A segurança das crianças é contemplada pela Lei nº 18.168/2014, que determina a distribuição gratuita de pulseiras de identificação para menores de até 12 anos em eventos abertos. Em piscinas, a Lei nº 19.794/2018 tornou obrigatória a instalação de dispositivos antiaprisionamento e botão de desligamento emergencial, ampliando regras anteriores para prevenir afogamentos — problema que já vitimou cerca de 71 mil pessoas no país entre 2010 e 2023, segundo o Ministério da Saúde.

No transporte, a Lei nº 17.956/2014 regulamenta o transporte de pranchas em ônibus intermunicipais, enquanto a Lei nº 13.132/2001 assegura assentos adaptados a pessoas com obesidade. Oficinas devem apresentar orçamento detalhado nas revisões (Lei nº 18.640/2015), locadoras precisam oferecer cadeirinhas infantis (Lei nº 19.497/2018) e concessionárias de rodovias são obrigadas a prestar atendimento veterinário emergencial a animais atropelados (Lei nº 19.939/2019).
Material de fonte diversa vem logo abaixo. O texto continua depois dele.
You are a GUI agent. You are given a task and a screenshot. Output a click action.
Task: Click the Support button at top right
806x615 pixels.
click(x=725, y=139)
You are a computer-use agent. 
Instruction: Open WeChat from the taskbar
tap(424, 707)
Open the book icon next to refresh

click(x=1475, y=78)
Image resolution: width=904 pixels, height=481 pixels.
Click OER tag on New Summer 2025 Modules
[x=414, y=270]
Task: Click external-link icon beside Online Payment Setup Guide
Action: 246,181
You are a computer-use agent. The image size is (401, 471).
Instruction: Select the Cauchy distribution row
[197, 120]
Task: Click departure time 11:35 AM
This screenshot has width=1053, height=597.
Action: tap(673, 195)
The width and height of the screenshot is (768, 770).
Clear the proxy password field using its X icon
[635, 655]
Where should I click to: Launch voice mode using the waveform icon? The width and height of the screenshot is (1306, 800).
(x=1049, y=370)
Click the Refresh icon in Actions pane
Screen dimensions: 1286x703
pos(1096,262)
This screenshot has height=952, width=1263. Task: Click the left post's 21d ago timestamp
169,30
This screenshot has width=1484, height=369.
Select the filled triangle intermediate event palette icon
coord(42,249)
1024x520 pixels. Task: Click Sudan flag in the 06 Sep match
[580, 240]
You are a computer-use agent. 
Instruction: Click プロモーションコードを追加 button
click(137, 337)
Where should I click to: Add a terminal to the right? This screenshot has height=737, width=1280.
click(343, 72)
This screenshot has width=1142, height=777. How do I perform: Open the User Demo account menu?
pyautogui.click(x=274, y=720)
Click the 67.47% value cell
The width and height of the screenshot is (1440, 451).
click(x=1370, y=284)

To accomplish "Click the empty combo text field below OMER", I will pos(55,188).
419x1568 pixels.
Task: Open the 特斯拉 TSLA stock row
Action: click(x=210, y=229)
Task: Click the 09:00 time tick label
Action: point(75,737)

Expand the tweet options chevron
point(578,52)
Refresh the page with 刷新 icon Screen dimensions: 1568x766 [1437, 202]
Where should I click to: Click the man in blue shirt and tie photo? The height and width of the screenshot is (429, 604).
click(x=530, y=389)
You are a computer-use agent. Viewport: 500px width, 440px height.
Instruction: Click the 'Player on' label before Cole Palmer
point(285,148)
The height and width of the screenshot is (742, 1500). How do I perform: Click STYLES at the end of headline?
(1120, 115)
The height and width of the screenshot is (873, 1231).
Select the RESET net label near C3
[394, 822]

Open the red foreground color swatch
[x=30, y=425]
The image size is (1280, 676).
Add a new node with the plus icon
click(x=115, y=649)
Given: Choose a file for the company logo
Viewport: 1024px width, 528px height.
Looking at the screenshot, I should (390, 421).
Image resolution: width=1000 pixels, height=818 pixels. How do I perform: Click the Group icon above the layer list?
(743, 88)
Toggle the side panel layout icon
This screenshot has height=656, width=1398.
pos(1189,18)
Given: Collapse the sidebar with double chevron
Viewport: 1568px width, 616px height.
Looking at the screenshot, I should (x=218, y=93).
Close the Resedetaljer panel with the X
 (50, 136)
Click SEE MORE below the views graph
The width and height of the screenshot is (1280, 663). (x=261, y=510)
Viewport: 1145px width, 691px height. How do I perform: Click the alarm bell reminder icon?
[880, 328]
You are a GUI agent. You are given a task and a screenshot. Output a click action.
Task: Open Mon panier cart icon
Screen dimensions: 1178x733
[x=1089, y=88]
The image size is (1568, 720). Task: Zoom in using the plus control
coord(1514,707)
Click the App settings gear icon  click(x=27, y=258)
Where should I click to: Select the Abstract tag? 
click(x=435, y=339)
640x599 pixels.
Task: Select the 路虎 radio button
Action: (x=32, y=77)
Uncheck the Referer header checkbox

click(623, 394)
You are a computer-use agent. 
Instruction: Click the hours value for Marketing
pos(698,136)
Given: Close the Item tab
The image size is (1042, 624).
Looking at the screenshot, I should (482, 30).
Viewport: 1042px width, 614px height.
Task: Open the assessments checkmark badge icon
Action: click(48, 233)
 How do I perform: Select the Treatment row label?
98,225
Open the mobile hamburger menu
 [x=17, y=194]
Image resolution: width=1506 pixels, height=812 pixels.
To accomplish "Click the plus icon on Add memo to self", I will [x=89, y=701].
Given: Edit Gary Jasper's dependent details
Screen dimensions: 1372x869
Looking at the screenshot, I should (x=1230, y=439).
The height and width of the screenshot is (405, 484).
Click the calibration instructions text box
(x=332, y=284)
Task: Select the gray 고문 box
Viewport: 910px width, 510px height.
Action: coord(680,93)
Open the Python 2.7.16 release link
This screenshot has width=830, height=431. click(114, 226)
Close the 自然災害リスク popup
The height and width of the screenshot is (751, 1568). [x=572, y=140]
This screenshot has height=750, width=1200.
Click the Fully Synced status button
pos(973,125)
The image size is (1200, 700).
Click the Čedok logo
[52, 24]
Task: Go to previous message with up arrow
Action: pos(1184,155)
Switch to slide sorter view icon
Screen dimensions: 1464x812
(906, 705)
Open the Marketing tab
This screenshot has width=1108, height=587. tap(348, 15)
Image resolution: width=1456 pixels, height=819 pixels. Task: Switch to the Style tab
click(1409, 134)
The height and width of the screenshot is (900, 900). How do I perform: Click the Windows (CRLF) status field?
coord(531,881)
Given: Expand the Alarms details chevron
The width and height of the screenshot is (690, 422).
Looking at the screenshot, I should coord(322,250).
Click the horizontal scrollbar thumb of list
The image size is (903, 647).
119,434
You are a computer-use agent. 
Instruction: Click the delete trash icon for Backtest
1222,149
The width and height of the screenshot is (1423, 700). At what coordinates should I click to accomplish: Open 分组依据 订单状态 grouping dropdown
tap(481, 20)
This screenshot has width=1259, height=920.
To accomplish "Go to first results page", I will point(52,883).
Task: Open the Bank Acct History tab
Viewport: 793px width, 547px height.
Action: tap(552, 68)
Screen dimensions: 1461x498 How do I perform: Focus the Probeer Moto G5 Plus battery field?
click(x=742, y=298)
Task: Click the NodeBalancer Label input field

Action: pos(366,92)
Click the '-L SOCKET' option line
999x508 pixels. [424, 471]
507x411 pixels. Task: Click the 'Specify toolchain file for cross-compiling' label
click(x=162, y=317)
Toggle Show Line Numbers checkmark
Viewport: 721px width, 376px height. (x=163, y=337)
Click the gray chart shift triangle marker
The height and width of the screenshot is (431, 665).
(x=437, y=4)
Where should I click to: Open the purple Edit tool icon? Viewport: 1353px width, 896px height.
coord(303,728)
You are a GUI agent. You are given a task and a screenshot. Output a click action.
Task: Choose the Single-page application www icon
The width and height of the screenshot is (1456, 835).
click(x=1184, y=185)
Legislação sobre hospedagem e direitos do consumidor

Na hospedagem, a Lei nº 19.060/2017 exige transparência sobre valores e taxas no ato da reserva, e a Lei nº 19.463/2018 proíbe avisos que isentem hotéis de responsabilidade por objetos deixados nos quartos. Já a Lei nº 17.147/2012 determina a fixação de informações sobre as regras de hospedagem de crianças e adolescentes.

No consumo, cardápios devem informar calorias e alertas sobre lactose e glúten (Lei nº 17.604/2013), estabelecimentos precisam indicar as formas de pagamento aceitas (Lei nº 18.946/2016) e o couvert artístico só pode ser cobrado com aviso prévio e claro (Lei nº 17.301/2012). O Código Paranaense de Defesa do Consumidor (Lei nº 22.130/2024) também garante acesso gratuito à água potável em shows e eventos ao ar livre.

Campanhas de Conscientização e Doação de Sangue

Por fim, o período é acompanhado de campanhas de conscientização para doação de sangue. O Hemepar reforça a importância de manter os estoques abastecidos, diante do aumento da demanda por atendimentos de emergência. A legislação estadual assegura benefícios a doadores regulares, como desconto de 50% em eventos culturais (Lei nº 13.964/2002) e isenção de taxa de inscrição em concursos públicos estaduais (Lei nº 19.293/2017).